Ed Folio Gallimard, mars 2013, 624 pages, 8.4 euros
Porno chic et rasoir...
Le Système Victoria
est l’archétype même du roman qui fait parler de lui pour diverses
raisons justifiées ou non mais dont on laisse de côté les remarques
concernant la pauvreté du style et la récurrence des passages. On ne
peut pas nier la profondeur psychologique de ses deux personnages
centraux, et heureusement d’ailleurs car ils constituent « la colonne
vertébrale » du récit. De leur possible transparence dépendait la
vraisemblance de l’histoire.
David, le narrateur a ceci de particulier
qu’il cumule en lui toutes les contradictions : homme de gauche, il est
pourtant fasciné par le luxe et l’argent ; marié et père de famille, il
avoue s’être marié à Sylvie pour de mauvaises raisons liées à la maladie
de son épouse ; enfin, homme volage, il refuse le terme « tromper sa
femme », et pour s’en persuader consomme l’adultère l’après-midi, de
temps en temps.
Or, sa rencontre avec Victoria va bouleverser toutes ses
idées reçues.

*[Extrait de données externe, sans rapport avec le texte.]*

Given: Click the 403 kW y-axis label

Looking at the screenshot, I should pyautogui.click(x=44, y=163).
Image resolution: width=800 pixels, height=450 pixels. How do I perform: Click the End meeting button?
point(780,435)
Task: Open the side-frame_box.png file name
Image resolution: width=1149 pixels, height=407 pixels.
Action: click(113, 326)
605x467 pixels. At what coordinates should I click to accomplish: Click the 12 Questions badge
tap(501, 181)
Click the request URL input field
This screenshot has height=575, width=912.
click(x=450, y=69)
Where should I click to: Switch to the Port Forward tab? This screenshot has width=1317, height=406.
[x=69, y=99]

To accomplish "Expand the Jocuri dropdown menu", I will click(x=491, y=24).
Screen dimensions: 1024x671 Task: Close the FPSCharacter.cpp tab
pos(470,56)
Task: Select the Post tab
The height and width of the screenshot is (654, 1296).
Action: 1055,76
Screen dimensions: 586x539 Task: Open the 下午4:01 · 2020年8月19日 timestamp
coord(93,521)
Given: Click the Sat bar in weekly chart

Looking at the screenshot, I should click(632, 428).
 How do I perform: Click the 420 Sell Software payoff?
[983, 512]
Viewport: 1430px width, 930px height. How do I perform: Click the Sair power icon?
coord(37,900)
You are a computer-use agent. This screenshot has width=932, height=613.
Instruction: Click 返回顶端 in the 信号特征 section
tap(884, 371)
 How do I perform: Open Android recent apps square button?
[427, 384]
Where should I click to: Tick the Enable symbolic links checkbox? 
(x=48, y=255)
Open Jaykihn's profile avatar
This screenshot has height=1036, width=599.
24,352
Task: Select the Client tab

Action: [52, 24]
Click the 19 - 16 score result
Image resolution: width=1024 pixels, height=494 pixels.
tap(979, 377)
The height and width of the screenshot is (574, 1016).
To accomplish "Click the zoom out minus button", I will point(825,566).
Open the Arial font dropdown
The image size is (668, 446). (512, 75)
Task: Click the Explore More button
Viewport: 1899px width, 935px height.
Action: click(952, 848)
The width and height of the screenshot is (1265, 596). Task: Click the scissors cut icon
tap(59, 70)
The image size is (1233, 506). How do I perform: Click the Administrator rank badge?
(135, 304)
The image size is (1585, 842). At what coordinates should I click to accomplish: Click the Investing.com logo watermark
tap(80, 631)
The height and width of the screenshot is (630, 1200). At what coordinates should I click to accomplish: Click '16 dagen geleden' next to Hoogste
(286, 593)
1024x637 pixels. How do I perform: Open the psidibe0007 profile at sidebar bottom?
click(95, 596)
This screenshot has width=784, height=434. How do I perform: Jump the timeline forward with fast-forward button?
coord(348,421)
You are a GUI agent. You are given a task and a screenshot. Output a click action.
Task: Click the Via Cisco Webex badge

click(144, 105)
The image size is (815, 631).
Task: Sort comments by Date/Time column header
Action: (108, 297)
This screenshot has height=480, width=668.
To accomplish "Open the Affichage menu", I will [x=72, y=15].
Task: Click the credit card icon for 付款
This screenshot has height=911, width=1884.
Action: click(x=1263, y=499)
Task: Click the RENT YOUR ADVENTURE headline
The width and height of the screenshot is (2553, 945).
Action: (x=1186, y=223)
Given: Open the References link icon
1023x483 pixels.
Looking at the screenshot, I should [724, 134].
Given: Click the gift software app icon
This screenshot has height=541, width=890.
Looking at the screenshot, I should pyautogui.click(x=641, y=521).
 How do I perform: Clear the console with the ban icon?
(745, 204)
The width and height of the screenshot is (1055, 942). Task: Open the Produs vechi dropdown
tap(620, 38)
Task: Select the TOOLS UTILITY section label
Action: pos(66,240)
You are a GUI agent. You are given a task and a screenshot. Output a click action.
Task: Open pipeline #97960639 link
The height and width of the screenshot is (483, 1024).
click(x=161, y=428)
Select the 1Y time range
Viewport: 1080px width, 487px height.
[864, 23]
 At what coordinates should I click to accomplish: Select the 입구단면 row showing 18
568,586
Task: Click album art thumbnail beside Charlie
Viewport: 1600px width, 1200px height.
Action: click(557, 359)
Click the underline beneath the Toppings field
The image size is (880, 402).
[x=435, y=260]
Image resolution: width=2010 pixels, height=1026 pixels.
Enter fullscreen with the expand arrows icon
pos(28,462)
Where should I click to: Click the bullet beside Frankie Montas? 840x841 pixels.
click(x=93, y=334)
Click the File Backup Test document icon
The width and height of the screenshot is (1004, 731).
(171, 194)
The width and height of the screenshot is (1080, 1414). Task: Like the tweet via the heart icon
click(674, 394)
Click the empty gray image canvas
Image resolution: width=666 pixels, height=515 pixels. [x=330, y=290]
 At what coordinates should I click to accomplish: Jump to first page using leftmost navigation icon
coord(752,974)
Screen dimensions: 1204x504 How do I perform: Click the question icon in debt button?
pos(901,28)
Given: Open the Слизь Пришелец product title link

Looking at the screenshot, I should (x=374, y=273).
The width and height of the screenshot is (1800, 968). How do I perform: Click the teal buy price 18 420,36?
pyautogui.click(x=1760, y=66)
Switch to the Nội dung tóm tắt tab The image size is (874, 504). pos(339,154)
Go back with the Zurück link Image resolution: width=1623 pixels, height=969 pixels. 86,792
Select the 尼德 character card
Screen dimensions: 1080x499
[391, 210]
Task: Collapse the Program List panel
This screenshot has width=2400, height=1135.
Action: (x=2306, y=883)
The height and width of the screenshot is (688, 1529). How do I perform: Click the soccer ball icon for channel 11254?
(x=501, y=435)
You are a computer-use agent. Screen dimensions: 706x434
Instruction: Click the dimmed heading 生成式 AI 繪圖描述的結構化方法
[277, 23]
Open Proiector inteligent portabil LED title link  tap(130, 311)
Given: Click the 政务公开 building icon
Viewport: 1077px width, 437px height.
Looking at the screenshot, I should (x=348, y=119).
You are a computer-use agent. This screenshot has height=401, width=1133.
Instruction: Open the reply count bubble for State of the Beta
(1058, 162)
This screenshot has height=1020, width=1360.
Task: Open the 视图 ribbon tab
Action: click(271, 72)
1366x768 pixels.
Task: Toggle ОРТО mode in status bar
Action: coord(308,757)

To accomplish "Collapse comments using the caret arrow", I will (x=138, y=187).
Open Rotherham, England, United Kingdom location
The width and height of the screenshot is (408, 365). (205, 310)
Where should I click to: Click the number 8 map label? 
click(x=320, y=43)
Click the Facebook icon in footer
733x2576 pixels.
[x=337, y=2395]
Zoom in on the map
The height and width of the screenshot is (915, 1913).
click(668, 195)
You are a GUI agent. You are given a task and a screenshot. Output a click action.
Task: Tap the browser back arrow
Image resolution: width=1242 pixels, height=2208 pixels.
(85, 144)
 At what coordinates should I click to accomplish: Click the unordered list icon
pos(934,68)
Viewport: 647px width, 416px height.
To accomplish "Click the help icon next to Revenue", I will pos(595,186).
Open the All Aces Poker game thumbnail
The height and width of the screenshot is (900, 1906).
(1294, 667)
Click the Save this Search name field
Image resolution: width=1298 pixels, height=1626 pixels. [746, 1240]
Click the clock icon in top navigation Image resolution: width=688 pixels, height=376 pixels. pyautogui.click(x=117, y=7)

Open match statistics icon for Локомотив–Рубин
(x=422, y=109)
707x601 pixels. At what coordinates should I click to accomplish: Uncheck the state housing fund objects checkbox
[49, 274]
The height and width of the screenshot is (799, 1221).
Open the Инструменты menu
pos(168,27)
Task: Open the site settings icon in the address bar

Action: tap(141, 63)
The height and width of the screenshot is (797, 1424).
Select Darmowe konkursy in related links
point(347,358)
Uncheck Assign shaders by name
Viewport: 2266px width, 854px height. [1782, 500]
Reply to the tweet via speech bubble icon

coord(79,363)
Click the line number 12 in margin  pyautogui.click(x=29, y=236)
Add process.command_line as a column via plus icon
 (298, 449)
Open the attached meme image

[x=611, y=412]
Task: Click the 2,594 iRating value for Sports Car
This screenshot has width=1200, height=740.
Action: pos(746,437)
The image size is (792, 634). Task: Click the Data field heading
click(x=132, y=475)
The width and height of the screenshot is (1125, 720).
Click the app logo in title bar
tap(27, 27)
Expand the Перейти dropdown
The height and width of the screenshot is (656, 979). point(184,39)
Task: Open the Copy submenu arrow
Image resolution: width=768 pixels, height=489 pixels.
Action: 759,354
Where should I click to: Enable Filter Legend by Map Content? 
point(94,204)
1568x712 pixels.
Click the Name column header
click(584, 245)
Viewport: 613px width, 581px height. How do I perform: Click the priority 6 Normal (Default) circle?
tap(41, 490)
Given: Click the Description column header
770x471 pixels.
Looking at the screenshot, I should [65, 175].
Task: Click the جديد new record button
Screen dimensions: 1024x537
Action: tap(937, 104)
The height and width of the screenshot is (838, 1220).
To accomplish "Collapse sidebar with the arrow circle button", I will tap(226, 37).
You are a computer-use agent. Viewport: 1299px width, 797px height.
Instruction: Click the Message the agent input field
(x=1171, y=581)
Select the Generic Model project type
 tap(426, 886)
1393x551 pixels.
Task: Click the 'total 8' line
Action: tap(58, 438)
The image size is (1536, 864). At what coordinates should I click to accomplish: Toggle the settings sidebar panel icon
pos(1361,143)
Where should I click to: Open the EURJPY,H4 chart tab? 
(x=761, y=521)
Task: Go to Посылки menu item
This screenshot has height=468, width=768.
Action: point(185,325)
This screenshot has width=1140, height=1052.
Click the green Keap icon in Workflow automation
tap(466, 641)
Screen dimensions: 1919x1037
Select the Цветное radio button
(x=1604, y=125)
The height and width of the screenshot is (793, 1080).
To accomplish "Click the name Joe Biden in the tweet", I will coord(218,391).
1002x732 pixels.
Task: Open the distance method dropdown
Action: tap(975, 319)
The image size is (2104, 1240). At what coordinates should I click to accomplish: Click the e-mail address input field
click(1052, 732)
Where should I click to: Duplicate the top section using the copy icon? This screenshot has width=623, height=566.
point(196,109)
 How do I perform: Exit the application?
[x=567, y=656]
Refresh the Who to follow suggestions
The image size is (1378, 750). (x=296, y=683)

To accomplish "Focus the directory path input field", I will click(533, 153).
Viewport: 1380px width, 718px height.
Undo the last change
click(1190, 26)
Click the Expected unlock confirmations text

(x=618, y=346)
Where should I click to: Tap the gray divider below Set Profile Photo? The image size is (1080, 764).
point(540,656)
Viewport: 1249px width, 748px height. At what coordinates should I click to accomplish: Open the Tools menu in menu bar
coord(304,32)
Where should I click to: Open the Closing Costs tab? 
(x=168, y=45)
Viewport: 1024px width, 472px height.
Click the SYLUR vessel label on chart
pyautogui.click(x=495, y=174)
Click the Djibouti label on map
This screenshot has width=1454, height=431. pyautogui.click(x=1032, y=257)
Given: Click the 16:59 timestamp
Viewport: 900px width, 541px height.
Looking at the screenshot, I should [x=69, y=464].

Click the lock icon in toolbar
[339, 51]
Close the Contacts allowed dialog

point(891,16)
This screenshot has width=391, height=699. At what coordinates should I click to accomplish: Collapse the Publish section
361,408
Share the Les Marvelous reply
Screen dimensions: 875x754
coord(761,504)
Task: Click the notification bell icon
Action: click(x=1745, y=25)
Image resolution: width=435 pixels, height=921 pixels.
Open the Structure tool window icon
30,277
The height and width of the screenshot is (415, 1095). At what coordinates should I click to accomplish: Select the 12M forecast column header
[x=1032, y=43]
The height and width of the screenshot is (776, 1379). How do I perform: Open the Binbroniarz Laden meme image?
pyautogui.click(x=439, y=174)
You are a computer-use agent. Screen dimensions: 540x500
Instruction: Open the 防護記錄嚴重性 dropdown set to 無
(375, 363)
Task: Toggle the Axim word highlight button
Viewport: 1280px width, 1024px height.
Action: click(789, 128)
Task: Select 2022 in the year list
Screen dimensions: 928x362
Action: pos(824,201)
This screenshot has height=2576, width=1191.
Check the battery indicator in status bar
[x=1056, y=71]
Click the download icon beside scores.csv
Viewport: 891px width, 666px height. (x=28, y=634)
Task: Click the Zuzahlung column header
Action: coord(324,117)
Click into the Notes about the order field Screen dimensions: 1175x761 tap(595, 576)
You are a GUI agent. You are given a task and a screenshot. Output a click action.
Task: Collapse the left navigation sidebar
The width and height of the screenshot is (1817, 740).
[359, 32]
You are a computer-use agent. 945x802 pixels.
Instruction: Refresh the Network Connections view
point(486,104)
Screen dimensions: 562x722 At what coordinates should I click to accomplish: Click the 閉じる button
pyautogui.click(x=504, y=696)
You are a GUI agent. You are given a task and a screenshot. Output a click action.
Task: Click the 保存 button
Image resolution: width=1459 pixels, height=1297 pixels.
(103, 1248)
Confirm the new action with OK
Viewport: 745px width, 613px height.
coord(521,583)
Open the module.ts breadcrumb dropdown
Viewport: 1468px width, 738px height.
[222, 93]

Au-delà de l’aspect physique, l’attrait se fait aussi par
ce qu’il symbolise : DRH dans une multinationale, Victoria est la
représentation même du capitalisme dans tout ce qu’il a d’arrogant et
d’ostentatoire. Alors, pour David « baiser » Victoria, c’est aussi
« baiser » ce qu’il déteste… Effet assez réducteur pour un homme
persuadé que cette aventure sera sans lendemain.
Or,
il s’avère que David est littéralement happé par cette femme, au point
de reconnaître lui-même qu’il est devenu « sa pute ».
Pour se justifier
de sa faiblesse, il pense que cette relation ne doit pas être perçue
comme un minable adultère, mais "comme un moment suspendu de la réalité,
un rêve sans cesse renouvelé". Et cette histoire qui, jusque là, tenait
la route, est littéralement gâchée par cet aspect « porno chic » qui
sombre dans le glauque.
D’hôtels de luxe, on se retrouve dans un minable
cinéma porno, d’une sexualité « bridée », on se retrouve avec un des
deux partenaires qui ne sait plus très bien où il va. Car Victoria, à
force de tout assumer, assume aussi ses fantasmes les plus inavouables
au risque de s’y perdre. Et David, devenu « futur salarié » de sa
maîtresse, le suit comme un petit chien.
Et c’est là que le bât blesse,
car la littérature érotique est un art, et non pas une accumulation de
scènes de plus en plus lourdes. Eric Reinhardt, peut- être par pur effet
de provocation, répète invariablement les scènes de cul (passez-moi
l’expression) au vocabulaire limite, si bien que le lecteur, à force de
lire à chaque page « bite », « chatte », « mouille », « éjaculer », « se
faire prendre », « suce » et bien d’autres, s’ennuie très vite et se
demande où se trouve le véritable intérêt de ces répétitions.
S’amorcent
alors un sentiment d’écœurement mais aussi de gâchis car le sujet était
en or, mais il est pollué par des retranscriptions de SMS entre nos
deux tourtereaux qui ne servent à rien, et la répétitions de corps à
corps de deux êtres qui ne se comprennent plus.
Finalement, David
devient « ce pauvre type » qui, à force de croire pouvoir rompre à tout
moment, s’est laissé emporter par sa faiblesse au point de tout perdre.
Quant à Victoria, elle incarne « la femme totem », le fantasme ultime
dont la silhouette haut perchée par ses talons aiguilles cache une
personnalité complexe qui n’a pas su être aimée à sa juste mesure.